How are Strokes Treated
There are several treatment options for stroke depending on the cause of your stroke. Emergency treatment for strokes depends on whether you're having an ischemic stroke blocking an artery — the most common kind — or a hemorrhagic stroke that involves bleeding into the brain. If you are having a stroke, or stroke-like symptoms, it’s important to seek immediate treatment.
Stroke Treatment Options
Treatment for an Ischemic Stroke
Tissue Plasminogen Activator (tPA) Injection – Considered the gold standard for ischemic stroke treatment. A tissue plasminogen activator injection (tPA) is given through the vein of the arm and restores blood flow by dissolving the blood clot causing an ischemic stroke. Ideally, this drug is given within three hours after stroke symptoms begin – in some cases 4.5 hours.

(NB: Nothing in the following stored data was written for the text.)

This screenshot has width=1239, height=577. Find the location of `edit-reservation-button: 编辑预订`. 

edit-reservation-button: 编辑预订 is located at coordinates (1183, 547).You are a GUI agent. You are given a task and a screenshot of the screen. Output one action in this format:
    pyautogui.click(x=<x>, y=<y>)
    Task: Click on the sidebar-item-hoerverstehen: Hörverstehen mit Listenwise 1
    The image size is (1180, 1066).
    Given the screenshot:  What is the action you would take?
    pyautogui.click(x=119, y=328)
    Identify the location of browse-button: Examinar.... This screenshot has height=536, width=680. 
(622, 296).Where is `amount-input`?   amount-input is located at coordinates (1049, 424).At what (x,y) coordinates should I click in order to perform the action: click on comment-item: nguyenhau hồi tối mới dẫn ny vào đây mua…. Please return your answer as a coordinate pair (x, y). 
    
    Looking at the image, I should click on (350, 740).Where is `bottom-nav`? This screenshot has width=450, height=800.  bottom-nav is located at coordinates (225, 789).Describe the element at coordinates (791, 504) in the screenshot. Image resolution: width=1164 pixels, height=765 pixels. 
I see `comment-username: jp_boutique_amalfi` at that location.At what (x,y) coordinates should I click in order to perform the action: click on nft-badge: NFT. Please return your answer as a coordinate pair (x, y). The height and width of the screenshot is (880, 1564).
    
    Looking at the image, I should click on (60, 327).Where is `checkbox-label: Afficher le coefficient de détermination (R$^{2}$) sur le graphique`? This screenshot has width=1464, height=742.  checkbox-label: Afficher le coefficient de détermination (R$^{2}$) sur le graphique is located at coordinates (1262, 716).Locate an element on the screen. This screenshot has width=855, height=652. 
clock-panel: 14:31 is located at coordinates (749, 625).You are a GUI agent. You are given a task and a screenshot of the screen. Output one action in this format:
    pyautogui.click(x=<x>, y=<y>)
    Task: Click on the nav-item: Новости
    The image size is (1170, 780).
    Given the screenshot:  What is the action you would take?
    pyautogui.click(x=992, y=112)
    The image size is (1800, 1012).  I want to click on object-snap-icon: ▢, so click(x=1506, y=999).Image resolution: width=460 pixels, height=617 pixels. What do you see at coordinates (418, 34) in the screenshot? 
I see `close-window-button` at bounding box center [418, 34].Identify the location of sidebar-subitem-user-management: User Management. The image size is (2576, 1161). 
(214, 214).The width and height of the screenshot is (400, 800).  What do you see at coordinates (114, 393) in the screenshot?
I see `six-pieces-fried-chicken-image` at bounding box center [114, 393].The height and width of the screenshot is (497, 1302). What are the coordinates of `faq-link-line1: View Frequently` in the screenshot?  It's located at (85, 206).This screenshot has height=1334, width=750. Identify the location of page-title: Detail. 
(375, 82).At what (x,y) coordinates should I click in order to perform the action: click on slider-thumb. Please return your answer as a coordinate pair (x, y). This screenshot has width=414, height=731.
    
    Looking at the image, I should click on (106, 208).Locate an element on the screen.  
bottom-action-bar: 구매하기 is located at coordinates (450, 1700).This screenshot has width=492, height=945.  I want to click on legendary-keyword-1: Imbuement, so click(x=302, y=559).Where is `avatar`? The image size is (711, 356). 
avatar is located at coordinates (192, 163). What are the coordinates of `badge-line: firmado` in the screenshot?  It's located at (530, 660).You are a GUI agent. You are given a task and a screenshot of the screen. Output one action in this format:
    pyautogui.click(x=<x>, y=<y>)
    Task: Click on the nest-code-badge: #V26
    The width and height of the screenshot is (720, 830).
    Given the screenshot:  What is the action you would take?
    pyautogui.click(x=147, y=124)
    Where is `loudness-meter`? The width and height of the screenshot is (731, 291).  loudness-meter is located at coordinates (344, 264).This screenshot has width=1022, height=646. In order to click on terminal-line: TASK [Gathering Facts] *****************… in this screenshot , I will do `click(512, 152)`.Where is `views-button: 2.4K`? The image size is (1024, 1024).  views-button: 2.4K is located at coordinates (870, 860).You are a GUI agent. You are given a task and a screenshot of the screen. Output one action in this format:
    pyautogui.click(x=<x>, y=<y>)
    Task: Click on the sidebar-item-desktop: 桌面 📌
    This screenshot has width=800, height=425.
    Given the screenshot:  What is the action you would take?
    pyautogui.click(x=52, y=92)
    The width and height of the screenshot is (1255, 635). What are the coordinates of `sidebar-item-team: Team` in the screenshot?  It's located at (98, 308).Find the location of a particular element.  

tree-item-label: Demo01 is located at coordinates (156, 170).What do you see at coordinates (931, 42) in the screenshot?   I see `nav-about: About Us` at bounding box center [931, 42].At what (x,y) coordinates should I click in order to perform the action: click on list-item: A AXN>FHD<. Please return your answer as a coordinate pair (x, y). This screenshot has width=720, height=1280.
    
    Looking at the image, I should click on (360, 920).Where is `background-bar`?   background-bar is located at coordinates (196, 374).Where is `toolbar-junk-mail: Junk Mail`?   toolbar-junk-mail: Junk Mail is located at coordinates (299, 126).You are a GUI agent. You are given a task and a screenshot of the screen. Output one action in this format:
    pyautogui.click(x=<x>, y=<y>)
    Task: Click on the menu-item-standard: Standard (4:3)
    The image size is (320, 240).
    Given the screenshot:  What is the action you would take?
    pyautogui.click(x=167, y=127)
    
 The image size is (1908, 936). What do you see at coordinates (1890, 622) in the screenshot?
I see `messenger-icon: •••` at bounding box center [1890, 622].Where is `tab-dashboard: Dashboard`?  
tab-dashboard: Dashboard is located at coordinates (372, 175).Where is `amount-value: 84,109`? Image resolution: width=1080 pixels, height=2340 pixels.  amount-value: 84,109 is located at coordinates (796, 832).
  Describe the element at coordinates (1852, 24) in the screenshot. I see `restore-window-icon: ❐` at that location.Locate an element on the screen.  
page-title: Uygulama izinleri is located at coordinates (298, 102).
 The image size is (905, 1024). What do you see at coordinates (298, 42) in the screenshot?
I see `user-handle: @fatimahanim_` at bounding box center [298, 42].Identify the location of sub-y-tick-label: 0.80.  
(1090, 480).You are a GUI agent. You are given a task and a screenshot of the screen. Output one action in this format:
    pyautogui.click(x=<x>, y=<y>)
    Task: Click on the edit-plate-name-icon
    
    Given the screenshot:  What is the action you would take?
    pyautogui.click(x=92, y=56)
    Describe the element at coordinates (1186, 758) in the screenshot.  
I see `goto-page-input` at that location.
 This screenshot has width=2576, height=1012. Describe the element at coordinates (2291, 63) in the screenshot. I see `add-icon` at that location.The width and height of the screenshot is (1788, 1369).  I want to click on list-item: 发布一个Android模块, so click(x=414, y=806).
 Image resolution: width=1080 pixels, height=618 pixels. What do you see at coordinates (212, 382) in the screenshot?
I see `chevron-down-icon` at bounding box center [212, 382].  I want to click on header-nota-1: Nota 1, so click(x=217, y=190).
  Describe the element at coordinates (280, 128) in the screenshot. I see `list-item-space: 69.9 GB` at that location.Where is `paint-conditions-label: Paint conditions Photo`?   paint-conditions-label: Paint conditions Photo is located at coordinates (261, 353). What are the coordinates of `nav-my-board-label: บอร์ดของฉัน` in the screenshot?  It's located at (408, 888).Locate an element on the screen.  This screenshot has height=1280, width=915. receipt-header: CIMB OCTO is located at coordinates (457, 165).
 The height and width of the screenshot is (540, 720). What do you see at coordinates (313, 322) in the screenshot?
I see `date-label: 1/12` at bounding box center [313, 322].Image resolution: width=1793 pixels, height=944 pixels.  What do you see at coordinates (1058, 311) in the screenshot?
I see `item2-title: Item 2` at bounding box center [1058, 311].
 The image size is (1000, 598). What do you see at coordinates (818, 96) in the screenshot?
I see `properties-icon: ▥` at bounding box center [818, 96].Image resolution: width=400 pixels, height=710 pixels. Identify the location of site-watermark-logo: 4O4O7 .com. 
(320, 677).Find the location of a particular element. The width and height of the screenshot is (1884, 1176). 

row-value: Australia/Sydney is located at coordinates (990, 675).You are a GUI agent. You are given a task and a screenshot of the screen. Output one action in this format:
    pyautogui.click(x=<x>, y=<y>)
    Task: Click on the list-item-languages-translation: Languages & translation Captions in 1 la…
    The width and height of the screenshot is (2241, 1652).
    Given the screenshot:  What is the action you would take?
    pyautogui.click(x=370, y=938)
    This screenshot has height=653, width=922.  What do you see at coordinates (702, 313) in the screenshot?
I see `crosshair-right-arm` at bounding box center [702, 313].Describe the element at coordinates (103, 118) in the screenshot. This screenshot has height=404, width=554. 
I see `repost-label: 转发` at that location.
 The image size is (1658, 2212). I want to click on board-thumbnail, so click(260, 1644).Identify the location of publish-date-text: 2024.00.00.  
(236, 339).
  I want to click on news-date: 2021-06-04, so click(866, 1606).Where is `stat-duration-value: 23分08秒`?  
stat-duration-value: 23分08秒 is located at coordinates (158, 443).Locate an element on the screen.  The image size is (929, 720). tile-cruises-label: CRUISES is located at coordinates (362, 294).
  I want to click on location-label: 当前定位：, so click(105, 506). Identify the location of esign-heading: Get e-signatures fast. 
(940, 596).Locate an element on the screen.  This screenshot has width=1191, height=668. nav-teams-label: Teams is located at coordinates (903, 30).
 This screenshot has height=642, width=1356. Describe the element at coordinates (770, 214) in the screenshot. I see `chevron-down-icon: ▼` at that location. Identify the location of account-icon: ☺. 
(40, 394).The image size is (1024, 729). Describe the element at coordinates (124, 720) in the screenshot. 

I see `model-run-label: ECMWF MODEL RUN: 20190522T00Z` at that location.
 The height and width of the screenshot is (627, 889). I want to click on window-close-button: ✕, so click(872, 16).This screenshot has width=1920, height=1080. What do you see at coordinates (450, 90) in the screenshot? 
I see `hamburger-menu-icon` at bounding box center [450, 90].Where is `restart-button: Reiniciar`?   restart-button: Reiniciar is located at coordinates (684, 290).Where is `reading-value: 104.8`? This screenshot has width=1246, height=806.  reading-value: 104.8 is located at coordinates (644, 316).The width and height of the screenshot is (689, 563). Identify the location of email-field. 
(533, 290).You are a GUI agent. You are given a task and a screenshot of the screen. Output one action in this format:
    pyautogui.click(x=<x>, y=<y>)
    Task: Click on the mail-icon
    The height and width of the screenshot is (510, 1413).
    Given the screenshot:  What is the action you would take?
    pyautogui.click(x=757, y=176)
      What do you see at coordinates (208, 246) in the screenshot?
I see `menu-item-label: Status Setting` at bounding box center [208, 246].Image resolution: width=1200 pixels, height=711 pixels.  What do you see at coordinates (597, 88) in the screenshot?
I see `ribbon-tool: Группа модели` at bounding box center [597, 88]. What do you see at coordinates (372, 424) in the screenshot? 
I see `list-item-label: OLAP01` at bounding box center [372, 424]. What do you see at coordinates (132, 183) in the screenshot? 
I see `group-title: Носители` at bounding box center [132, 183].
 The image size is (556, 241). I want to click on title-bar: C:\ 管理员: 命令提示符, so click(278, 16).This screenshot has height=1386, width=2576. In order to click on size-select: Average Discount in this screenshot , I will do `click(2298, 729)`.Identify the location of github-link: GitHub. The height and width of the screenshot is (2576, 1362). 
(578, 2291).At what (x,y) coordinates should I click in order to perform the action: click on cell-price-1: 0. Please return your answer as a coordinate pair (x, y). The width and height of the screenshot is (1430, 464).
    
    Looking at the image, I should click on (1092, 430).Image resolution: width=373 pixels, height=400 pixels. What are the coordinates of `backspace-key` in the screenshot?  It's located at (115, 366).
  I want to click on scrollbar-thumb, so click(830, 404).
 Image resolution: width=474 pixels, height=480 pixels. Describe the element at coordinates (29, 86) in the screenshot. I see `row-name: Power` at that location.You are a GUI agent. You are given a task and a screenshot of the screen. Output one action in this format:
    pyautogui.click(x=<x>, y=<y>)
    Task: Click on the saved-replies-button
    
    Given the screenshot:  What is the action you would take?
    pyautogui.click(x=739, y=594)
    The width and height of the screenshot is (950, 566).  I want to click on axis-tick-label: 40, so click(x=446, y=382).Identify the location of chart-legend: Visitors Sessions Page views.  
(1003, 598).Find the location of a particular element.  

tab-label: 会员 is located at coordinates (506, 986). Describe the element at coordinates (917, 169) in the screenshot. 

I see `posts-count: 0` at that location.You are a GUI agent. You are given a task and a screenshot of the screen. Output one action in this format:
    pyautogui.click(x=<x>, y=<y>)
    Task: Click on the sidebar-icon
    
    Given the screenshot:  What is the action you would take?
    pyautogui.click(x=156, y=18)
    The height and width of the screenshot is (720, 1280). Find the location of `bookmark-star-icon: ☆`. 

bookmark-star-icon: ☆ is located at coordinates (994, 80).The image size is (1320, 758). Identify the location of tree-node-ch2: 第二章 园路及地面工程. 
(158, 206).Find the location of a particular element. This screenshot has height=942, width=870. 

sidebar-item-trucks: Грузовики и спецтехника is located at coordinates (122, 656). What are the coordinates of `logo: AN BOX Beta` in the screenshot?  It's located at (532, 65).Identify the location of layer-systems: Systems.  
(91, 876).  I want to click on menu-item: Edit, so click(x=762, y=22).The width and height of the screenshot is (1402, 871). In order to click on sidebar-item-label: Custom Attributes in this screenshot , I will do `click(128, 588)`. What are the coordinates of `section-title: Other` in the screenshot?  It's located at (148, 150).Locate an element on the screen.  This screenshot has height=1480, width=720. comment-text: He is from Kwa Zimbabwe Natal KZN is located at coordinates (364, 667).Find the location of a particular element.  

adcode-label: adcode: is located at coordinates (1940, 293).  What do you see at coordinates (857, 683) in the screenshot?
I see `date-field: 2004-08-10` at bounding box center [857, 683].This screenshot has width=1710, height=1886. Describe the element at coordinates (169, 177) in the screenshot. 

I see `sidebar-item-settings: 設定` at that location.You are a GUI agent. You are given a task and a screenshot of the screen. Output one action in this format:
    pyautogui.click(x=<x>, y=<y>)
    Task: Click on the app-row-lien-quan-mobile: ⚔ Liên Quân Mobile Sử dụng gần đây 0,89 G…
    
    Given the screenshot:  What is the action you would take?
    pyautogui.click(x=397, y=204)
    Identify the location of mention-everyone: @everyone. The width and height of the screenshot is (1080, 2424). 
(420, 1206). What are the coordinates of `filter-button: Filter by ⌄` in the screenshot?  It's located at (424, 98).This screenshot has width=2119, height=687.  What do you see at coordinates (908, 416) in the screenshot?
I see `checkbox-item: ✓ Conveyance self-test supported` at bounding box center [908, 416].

Endovascular Procedures – Depending on the severity, sometimes ischemic strokes need to be treated directly inside the blocked blood vessel. Recent large studies have shown that endovascular therapy can be the most effective treatment, depending on the location of the clot and other factors. Forms of endovascular procedures include:
- Catheter tPA delivery to the brain
- Clot removal with stent retriever
Treatment for a Hemorrhagic Stroke
Surgical Treatment – Surgery may be used to repair blood vessel abnormalities associated with hemorrhagic strokes. One of these procedures may be recommended after a stroke – or if an aneurysm or arteriovenous malformation (AVM) or other type of vascular malformation caused your hemorrhagic stroke:
- Surgical clipping to stop blood flow to an aneurysm
- Coiling (endovascular embolization)
- Surgical AVM removal to lower risk of rupture and hemorrhagic stroke
- Stereotactic radiosurgery as a minimally invasive treatment to repair vascular malformations
Endovascular Procedures – Endovascular procedures can treat some hemorrhagic strokes similarly to how the procedure is used for an ischemic stroke. These procedures are far less invasive than surgical procedures.